§ Work to complete:
Below is a set of records; print all of them exactly as written.

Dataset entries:
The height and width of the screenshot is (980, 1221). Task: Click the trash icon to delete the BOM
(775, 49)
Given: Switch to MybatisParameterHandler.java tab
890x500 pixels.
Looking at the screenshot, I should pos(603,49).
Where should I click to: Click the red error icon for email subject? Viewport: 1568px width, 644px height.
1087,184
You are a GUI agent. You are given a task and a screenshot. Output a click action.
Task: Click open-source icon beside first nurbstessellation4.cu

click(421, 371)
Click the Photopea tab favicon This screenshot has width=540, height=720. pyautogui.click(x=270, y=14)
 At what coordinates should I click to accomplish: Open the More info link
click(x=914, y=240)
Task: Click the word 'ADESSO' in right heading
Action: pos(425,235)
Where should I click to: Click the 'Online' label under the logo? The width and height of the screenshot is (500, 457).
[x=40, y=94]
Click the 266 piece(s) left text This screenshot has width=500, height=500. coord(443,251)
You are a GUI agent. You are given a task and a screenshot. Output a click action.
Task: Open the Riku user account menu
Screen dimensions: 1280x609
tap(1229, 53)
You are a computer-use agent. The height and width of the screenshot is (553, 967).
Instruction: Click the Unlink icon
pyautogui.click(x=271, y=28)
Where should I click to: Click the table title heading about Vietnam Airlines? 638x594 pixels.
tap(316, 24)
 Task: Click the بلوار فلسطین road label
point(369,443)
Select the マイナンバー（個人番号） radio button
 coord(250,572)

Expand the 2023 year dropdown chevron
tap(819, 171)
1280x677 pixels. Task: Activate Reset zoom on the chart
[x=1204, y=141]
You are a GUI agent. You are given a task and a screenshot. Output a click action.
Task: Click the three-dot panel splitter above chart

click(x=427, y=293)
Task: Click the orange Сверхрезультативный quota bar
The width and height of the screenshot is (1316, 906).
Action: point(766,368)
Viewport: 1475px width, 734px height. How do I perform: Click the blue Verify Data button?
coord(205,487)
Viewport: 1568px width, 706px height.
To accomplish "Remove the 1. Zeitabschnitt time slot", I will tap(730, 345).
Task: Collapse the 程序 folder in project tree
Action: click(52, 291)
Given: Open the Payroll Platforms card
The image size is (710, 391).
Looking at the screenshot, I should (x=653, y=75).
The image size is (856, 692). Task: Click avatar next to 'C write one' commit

§ Reply:
The height and width of the screenshot is (980, 1221). Task: Click the trash icon to delete the BOM
(775, 49)
Given: Switch to MybatisParameterHandler.java tab
890x500 pixels.
Looking at the screenshot, I should pos(603,49).
Where should I click to: Click the red error icon for email subject? Viewport: 1568px width, 644px height.
1087,184
You are a GUI agent. You are given a task and a screenshot. Output a click action.
Task: Click open-source icon beside first nurbstessellation4.cu

click(421, 371)
Click the Photopea tab favicon This screenshot has width=540, height=720. pyautogui.click(x=270, y=14)
 At what coordinates should I click to accomplish: Open the More info link
click(x=914, y=240)
Task: Click the word 'ADESSO' in right heading
Action: pos(425,235)
Where should I click to: Click the 'Online' label under the logo? The width and height of the screenshot is (500, 457).
[x=40, y=94]
Click the 266 piece(s) left text This screenshot has width=500, height=500. coord(443,251)
You are a GUI agent. You are given a task and a screenshot. Output a click action.
Task: Open the Riku user account menu
Screen dimensions: 1280x609
tap(1229, 53)
You are a computer-use agent. The height and width of the screenshot is (553, 967).
Instruction: Click the Unlink icon
pyautogui.click(x=271, y=28)
Where should I click to: Click the table title heading about Vietnam Airlines? 638x594 pixels.
tap(316, 24)
 Task: Click the بلوار فلسطین road label
point(369,443)
Select the マイナンバー（個人番号） radio button
 coord(250,572)

Expand the 2023 year dropdown chevron
tap(819, 171)
1280x677 pixels. Task: Activate Reset zoom on the chart
[x=1204, y=141]
You are a GUI agent. You are given a task and a screenshot. Output a click action.
Task: Click the three-dot panel splitter above chart

click(x=427, y=293)
Task: Click the orange Сверхрезультативный quota bar
The width and height of the screenshot is (1316, 906).
Action: point(766,368)
Viewport: 1475px width, 734px height. How do I perform: Click the blue Verify Data button?
coord(205,487)
Viewport: 1568px width, 706px height.
To accomplish "Remove the 1. Zeitabschnitt time slot", I will tap(730, 345).
Task: Collapse the 程序 folder in project tree
Action: click(52, 291)
Given: Open the Payroll Platforms card
The image size is (710, 391).
Looking at the screenshot, I should (x=653, y=75).
The image size is (856, 692). Task: Click avatar next to 'C write one' commit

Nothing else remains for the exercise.